My responsibilities in the Latin American and Caribbean Economic Policy area range across pretty much all macroeconomic subjects that are related to policy. One of the projects I am working on right now is macroeconomic monitoring. For this project, I produce a bi-weekly briefing on the current situation across the continents. I am also linked to the El Salvador economic team, so I go on missions to assess the economic situation and develop policy that, in our view, may be beneficial. We also identify areas where we can help them with technical support.

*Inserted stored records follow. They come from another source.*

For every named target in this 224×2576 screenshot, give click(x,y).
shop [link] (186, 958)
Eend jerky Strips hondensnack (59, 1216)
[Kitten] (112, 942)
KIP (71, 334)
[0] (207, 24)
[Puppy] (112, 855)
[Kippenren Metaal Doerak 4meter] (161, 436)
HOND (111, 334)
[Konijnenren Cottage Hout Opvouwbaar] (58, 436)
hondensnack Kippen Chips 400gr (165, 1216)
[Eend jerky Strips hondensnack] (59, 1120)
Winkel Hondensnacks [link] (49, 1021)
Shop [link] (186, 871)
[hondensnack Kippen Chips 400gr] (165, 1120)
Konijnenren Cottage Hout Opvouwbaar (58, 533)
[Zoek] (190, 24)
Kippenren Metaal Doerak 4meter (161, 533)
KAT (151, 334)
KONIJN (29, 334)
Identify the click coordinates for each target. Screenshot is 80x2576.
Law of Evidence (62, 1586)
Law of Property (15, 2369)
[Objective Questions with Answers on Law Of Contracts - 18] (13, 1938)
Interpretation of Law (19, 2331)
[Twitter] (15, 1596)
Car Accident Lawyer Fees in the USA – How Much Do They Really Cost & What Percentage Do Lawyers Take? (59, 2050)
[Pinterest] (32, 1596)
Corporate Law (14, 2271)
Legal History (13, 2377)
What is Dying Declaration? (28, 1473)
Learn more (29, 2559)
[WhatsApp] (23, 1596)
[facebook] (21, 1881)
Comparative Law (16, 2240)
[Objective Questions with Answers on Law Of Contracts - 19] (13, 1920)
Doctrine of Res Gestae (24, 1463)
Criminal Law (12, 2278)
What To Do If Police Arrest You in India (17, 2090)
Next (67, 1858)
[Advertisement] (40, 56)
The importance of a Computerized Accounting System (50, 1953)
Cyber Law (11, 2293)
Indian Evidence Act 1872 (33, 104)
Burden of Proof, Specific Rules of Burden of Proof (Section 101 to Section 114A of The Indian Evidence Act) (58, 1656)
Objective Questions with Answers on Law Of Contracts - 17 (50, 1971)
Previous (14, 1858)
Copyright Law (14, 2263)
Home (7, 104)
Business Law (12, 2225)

The typical day is relatively different according to the project. So if I am on mission in can get pretty intense as is meetings and more meetings with the government, think tanks, and sometimes with the private sector. To then get back to the hotel and process all the information. But if I am in headquarters it's much more relaxed and I can focus on the projects (conditional on the deadlines) that is of most interesting to me. The World Bank is generally quite open to new ideas and gives a lot of freedom to pursue your own interest, conditional that they can be tied to the work plan of course. Although, admittedly there is always number crunching no matter the project and as a JPA you will be responsible for it. In fact, I did not expect to receive so much responsibility so quickly.
A highlight of the job so far has been going to El Salvador on a mission and meeting the government. Not only do you learn a massive amount, but you realize how important the role of politics is for policy making in terms of timing and magnitude of the reform. I was also able to almost see and touch the economic machinery, talking with the various agents we studied in the models. How the government views things, the private sector, and also the importance of perception of the representative agent in policy making.
All of the Economics master courses are useful for this type of work. The ideas behind the models we studied provide a strong conceptual framework that helps guide policy and tells us where to look for vulnerabilities in the economy.